How to Avoid Financial Scams Online
As technology has advanced, online scams have become more common and harder to detect. Online scams come in all shapes and sizes: spoofed emails with unsecure links, fraudulent instant messages on social media, illegitimate transactions on sites like eBay, and more. Below, we’ll offer some advice on what personal information you should and should not store online, as well as how to detect, avoid, and report potential financial scams online.

What Information Should You Withhold Online?

You should protect your personal information online the same way you protect it in real life – carefully. Since you wouldn’t offer your account information to just anyone on the street asking for it, be sure not to offer it up so easily online. The best way to keep your information private is to refrain from entering it anywhere online or sending it to anyone unless it is absolutely necessary. Avoid sending photos or text messages with sensitive information like your card numbers, PIN, Social Security number, or passwords, as we are all vulnerable to online hacks via Wi-Fi, the Cloud, and other online databases used to store this information. Other information that you may not want to publicly post online is your birthday, your mother’s maiden name, your first pet’s name, or any other personal information that could be used as an answer to a security question to verify your identity.

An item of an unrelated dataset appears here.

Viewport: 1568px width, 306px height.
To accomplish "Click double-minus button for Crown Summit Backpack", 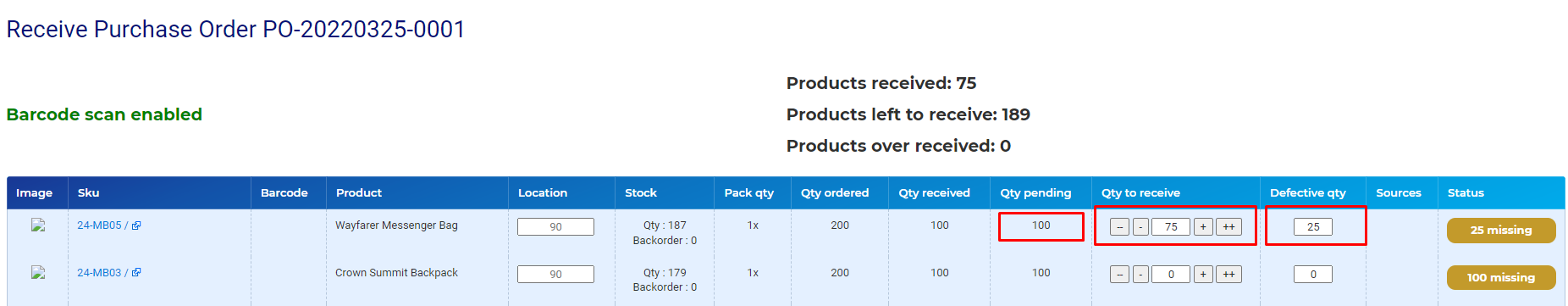I will coord(1119,275).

Although they’re convenient, try to avoid using auto-fill settings, especially if you’re using a shared computer. While it may feel tedious to manually type in your information each time you make an online purchase, it’s the safer option, because a hacker can access anything that’s stored on your computer. When making an online purchase, you should also try to use a credit card (if you have one) rather than your debit card in case your information ends up in the wrong hands. This way, you can prevent your hard-earned savings from being stolen.

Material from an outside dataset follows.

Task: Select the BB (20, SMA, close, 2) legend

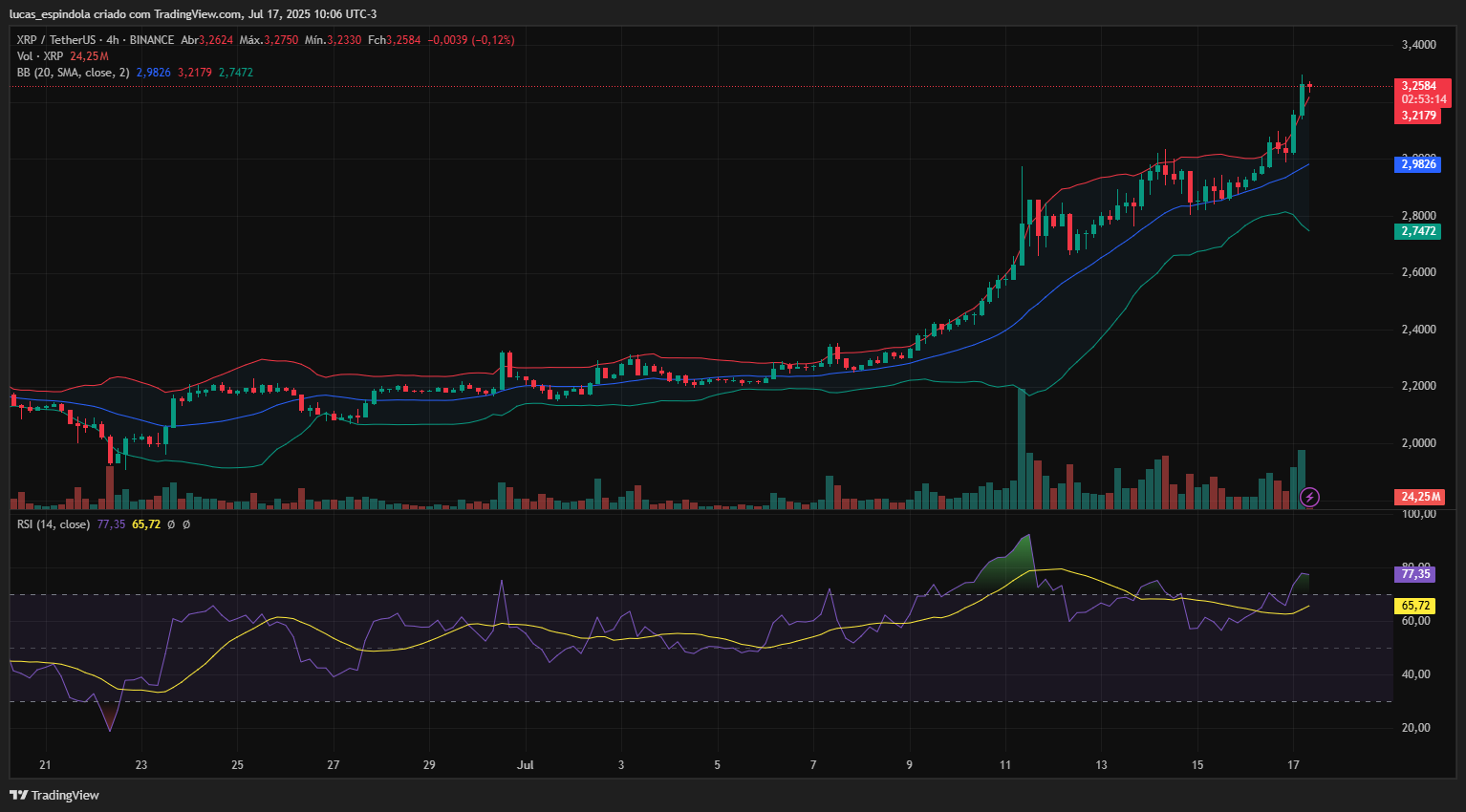Action: (73, 73)
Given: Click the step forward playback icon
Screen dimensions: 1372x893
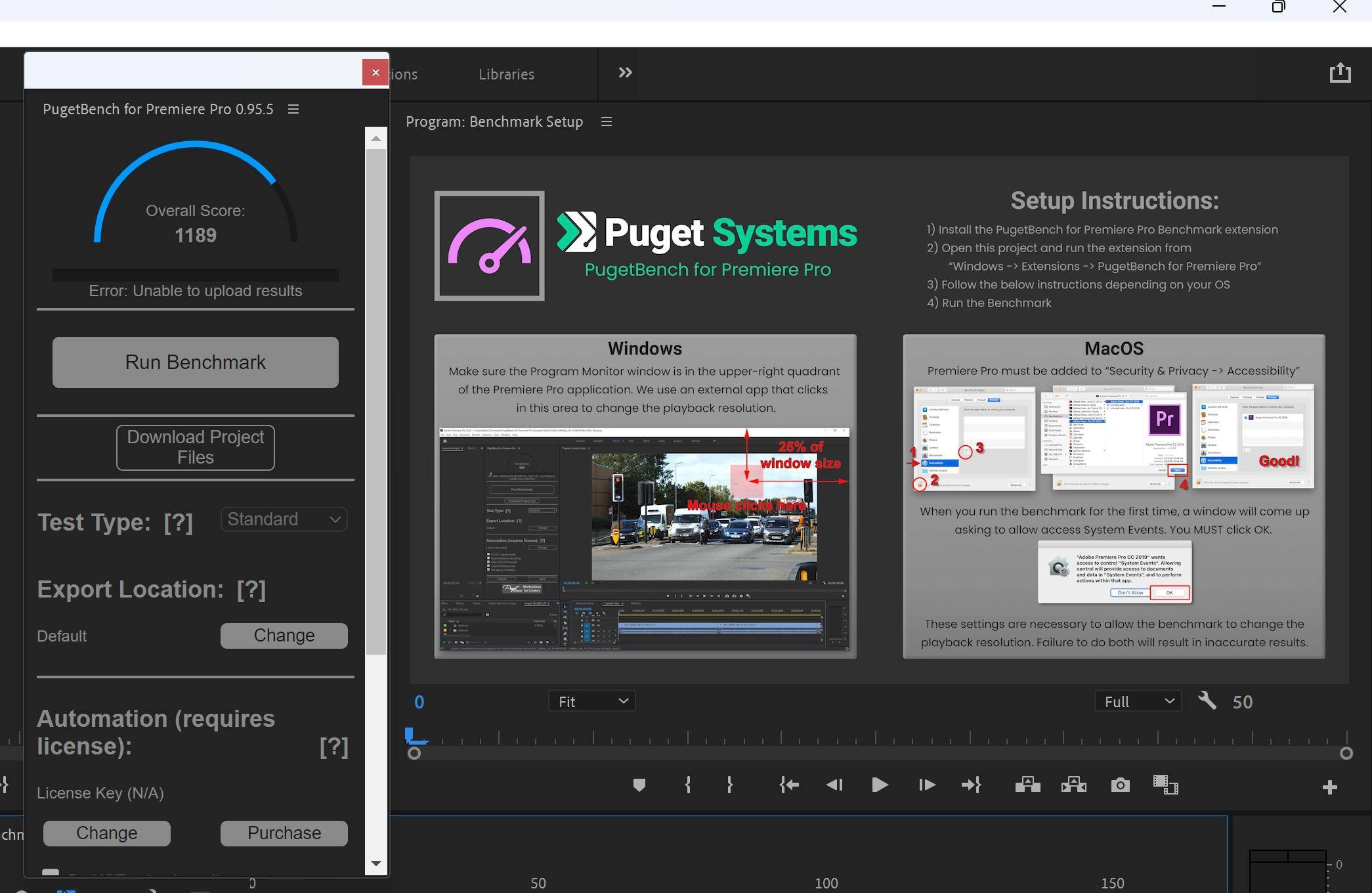Looking at the screenshot, I should click(x=925, y=785).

How to Protect Your Financial Identity from Online Scams

  1. Only use secure sites
    Before making any online purchase or entering your financial information online, be sure that you are using a secure site. You can tell if a site is secure if it starts with “https” instead of “http” – the “s” stands for “secure.”

  2. Never tell anyone your protective PIN
    Your PIN is designed to protect others from accessing your account information, so be sure to keep it to yourself. You should try to memorize your PIN rather than writing it down on paper so that no one but you can access it.

  3. Use strong passwords
    Make sure the passwords for your phone, computer, and tablet are strong enough that a hacker can’t guess what they are. While newer password requirements – character counts, capital letters, numbers, and special characters – can seem annoying or too difficult to remember, they are there to protect you! Try to use a different, unique password for each account so that a scammer cannot access more than one account if they do obtain your password. If you have trouble remembering your passwords and have to write them on separate sticky notes, be sure to lock them in a drawer or filing cabinet along with your other sensitive documents so that no one can stumble upon them and use them to access your accounts.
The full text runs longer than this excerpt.